2. Classification of indexes

2. Principle of indexing

① Index structure: B-tree index, balanced tree

② New addition of btree

③ btree reading process

④ Comparison between B-tree and B+tree

3. How to create an index

1. Create a test table

2. Clustered index (primary key index)

① Clustered index (primary key index)

3. Non-clustered index

① Ordinary index

② Unique index

③ Full text index

④ Composite index

4. Create index based on sql (index actual combat)

1、=,>=,<=,<>,and,or

① from test_excel where user_cardid = 'xxx'

② from test_excel where user_cardid = 'xxx' and user_age = 'xxx'  and user_name = 'xxx'

③ from test_excel where user_cardid = 'xxx' and user_age = 'xxx'  or user_name = 'xxx'

④ from test_excel where user_cardid = 'xx' and user_age >= 80 and user_age <= 100 and user_name <> 'xx'

2、in,not in,is null,is not null

3、like,order by

① from test_excel where user_name like '张三129%'

 4. Join table query (left join query left join)

Summarize


Take the MySQL database as an example:

1. What is a database index?

1. The role of index

        When there is a large amount of data in the database table, the index can greatly speed up the query speed of the table data, reduce the number of IO operations, and reduce the consumption of resources.

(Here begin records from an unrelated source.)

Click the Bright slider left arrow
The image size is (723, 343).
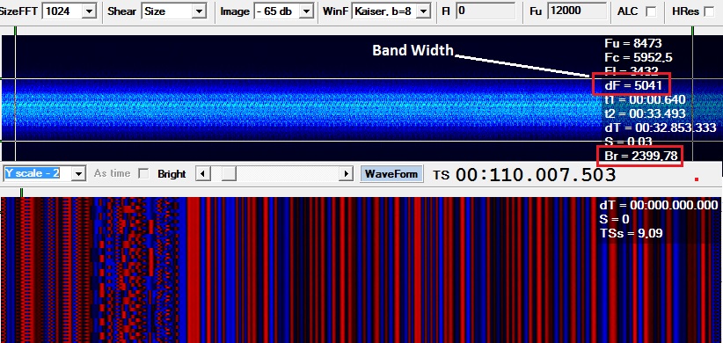point(203,174)
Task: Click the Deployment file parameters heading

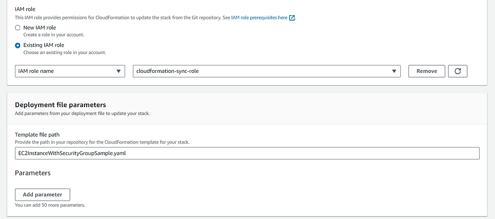Action: click(60, 105)
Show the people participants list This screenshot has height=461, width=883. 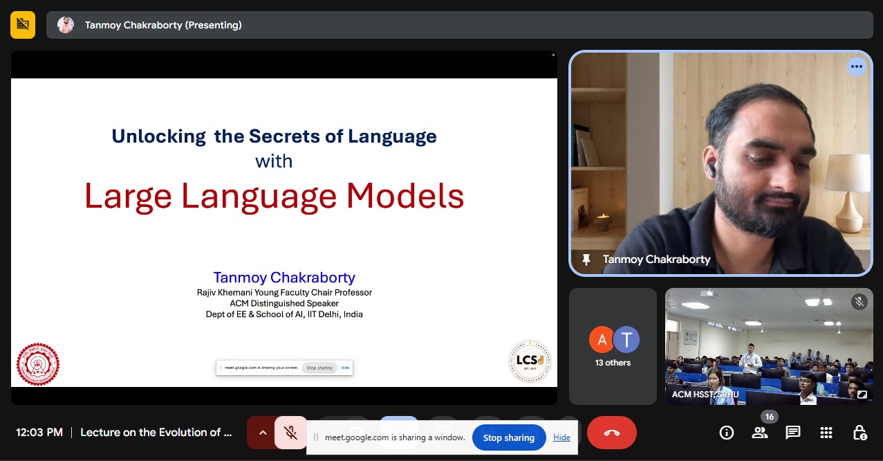(x=759, y=433)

It is a typical processing method that trades space for time;

2. Classification of indexes

        In fact, there is no specified standard for index types (because the engines are different, here we take MySQL's InnoDB engine as an example), but they can generally be divided into three categories:

                1. Clustered index: also called primary key index, all data is sorted according to the primary key index;

                2. Non-clustered index: A series of ordinary indexes can be summarized into non-clustered indexes, such as: ordinary index, unique index, full-text index;

                3. Composite index: Many are also called combined indexes. As you can tell by the name, they are indexes that combine many fields;

2. Principle of indexing

        Without creating an index, the database query data is matched from top to bottom. If there are 1 million pieces of data, you are out of luck, and the data you want happens to be the last one, then hahaha, and the index is to solve the problem. of this issue;

       ① Index structure: B-tree index, balanced tree (many people also call it B-tree, but in fact this literal translation is not good)

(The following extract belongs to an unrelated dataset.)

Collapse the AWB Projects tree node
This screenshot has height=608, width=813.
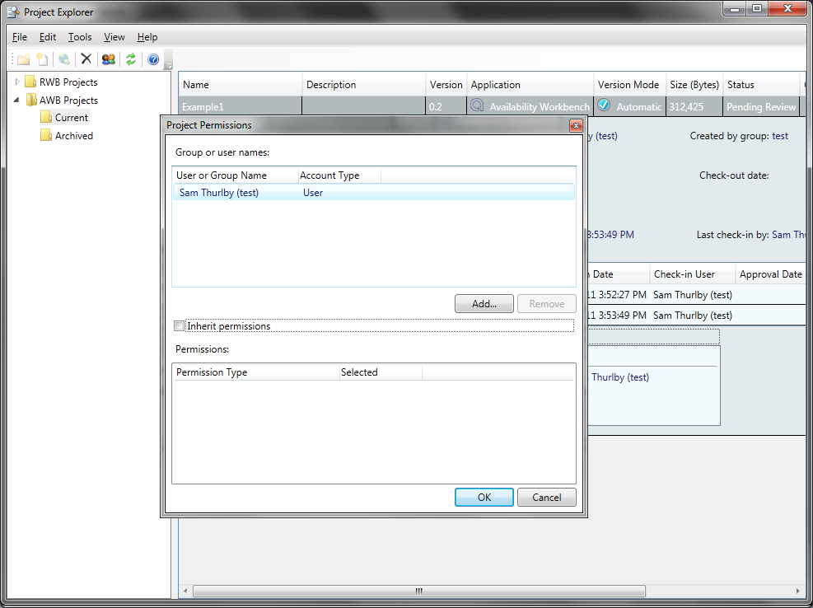click(x=17, y=100)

        The btree index has several very important concepts: order, root node, internal node, leaf node. Of course, you must also have the concept of disk block, because the index and data are stored in the disk, and each time you read the data, it is Reading a "magnetic block" can also be simply understood as "paging". A "magnetic block" contains a lot of data. Reading a disk is an IO operation, and all nearby data will be read into the buffer at once. area, and then find the data you want in the buffer. The amount of data read at one time is related to your operating system;

        Then the question comes, what is btree, look at the picture (I didn’t find a suitable picture on the Internet, so I drew one myself, the legendary soul painter)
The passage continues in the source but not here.